[Items from a data source]
-------

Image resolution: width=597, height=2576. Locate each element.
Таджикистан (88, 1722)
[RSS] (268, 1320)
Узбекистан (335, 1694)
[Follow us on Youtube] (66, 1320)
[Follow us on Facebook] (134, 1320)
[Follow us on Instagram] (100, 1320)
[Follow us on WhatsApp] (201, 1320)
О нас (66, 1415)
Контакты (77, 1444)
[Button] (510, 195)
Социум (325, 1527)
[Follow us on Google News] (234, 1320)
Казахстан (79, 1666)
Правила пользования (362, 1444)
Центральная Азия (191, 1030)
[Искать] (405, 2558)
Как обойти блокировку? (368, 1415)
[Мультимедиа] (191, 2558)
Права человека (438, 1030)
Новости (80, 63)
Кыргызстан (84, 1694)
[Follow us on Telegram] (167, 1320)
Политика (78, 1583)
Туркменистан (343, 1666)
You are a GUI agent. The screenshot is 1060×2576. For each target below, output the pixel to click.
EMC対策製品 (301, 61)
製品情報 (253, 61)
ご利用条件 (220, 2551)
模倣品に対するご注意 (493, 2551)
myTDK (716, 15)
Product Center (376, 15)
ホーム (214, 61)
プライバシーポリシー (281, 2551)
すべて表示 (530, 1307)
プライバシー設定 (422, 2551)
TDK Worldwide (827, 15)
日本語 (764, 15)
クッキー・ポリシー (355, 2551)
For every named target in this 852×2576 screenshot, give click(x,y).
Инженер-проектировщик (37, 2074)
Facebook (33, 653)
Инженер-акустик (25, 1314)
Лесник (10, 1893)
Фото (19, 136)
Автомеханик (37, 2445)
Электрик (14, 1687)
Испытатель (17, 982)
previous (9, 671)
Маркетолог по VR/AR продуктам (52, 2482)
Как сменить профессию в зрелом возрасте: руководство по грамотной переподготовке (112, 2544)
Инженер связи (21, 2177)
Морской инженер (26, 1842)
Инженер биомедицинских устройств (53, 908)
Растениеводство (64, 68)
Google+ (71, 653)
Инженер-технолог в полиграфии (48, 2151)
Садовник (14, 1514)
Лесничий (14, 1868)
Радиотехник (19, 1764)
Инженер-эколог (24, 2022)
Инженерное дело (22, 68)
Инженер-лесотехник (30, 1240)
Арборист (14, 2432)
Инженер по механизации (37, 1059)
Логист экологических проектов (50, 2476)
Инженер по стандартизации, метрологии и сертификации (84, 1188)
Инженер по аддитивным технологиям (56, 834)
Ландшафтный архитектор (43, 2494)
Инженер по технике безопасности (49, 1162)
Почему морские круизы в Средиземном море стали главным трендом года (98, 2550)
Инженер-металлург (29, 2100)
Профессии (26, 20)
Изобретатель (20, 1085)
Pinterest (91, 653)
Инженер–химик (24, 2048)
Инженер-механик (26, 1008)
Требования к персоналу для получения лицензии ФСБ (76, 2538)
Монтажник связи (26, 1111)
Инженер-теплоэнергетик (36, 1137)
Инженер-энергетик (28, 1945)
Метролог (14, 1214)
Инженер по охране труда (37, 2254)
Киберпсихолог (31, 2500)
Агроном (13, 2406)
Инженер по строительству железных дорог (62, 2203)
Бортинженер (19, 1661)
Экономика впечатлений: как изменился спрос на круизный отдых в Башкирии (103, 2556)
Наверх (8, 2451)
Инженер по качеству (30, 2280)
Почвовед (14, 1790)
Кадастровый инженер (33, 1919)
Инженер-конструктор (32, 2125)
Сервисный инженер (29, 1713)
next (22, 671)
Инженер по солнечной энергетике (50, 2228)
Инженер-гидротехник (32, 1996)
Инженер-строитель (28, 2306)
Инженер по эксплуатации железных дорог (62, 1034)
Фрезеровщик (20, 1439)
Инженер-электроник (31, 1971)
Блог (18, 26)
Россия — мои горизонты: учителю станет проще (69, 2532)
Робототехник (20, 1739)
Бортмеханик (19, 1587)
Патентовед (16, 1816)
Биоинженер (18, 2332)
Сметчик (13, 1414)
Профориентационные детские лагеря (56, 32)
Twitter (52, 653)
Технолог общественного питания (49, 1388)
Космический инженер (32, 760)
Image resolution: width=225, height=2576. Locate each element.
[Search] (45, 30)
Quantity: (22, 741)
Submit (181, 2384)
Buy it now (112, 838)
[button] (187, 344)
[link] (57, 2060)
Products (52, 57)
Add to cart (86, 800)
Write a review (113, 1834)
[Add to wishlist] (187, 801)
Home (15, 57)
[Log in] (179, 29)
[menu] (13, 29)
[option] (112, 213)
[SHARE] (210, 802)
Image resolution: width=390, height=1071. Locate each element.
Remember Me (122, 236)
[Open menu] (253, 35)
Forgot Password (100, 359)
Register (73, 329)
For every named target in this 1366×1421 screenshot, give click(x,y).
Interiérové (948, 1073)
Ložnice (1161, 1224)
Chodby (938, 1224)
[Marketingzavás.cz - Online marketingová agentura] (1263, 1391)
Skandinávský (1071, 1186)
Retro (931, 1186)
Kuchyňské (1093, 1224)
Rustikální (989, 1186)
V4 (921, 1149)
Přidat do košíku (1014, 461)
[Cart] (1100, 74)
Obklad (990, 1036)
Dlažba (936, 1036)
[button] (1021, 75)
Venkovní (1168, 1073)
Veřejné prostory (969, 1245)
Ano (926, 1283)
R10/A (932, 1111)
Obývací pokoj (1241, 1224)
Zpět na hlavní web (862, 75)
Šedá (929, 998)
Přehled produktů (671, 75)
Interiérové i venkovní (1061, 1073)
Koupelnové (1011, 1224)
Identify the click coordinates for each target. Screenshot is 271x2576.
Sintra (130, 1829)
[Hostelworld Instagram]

-------

**Problem to work on**
Take the records above and return, word for word, only the lines that fall from the line with "previous (9, 671)" to the line with "Инженер по качеству (30, 2280)", both of them included.

**Result**
previous (9, 671)
Маркетолог по VR/AR продуктам (52, 2482)
Как сменить профессию в зрелом возрасте: руководство по грамотной переподготовке (112, 2544)
Инженер связи (21, 2177)
Морской инженер (26, 1842)
Инженер биомедицинских устройств (53, 908)
Растениеводство (64, 68)
Google+ (71, 653)
Инженер-технолог в полиграфии (48, 2151)
Садовник (14, 1514)
Лесничий (14, 1868)
Радиотехник (19, 1764)
Инженер-эколог (24, 2022)
Инженерное дело (22, 68)
Инженер-лесотехник (30, 1240)
Арборист (14, 2432)
Инженер по механизации (37, 1059)
Логист экологических проектов (50, 2476)
Инженер по стандартизации, метрологии и сертификации (84, 1188)
Инженер по аддитивным технологиям (56, 834)
Ландшафтный архитектор (43, 2494)
Инженер по технике безопасности (49, 1162)
Почему морские круизы в Средиземном море стали главным трендом года (98, 2550)
Инженер-металлург (29, 2100)
Профессии (26, 20)
Изобретатель (20, 1085)
Pinterest (91, 653)
Инженер–химик (24, 2048)
Инженер-механик (26, 1008)
Требования к персоналу для получения лицензии ФСБ (76, 2538)
Монтажник связи (26, 1111)
Инженер-теплоэнергетик (36, 1137)
Инженер-энергетик (28, 1945)
Метролог (14, 1214)
Инженер по охране труда (37, 2254)
Киберпсихолог (31, 2500)
Агроном (13, 2406)
Инженер по строительству железных дорог (62, 2203)
Бортинженер (19, 1661)
Экономика впечатлений: как изменился спрос на круизный отдых в Башкирии (103, 2556)
Наверх (8, 2451)
Инженер по качеству (30, 2280)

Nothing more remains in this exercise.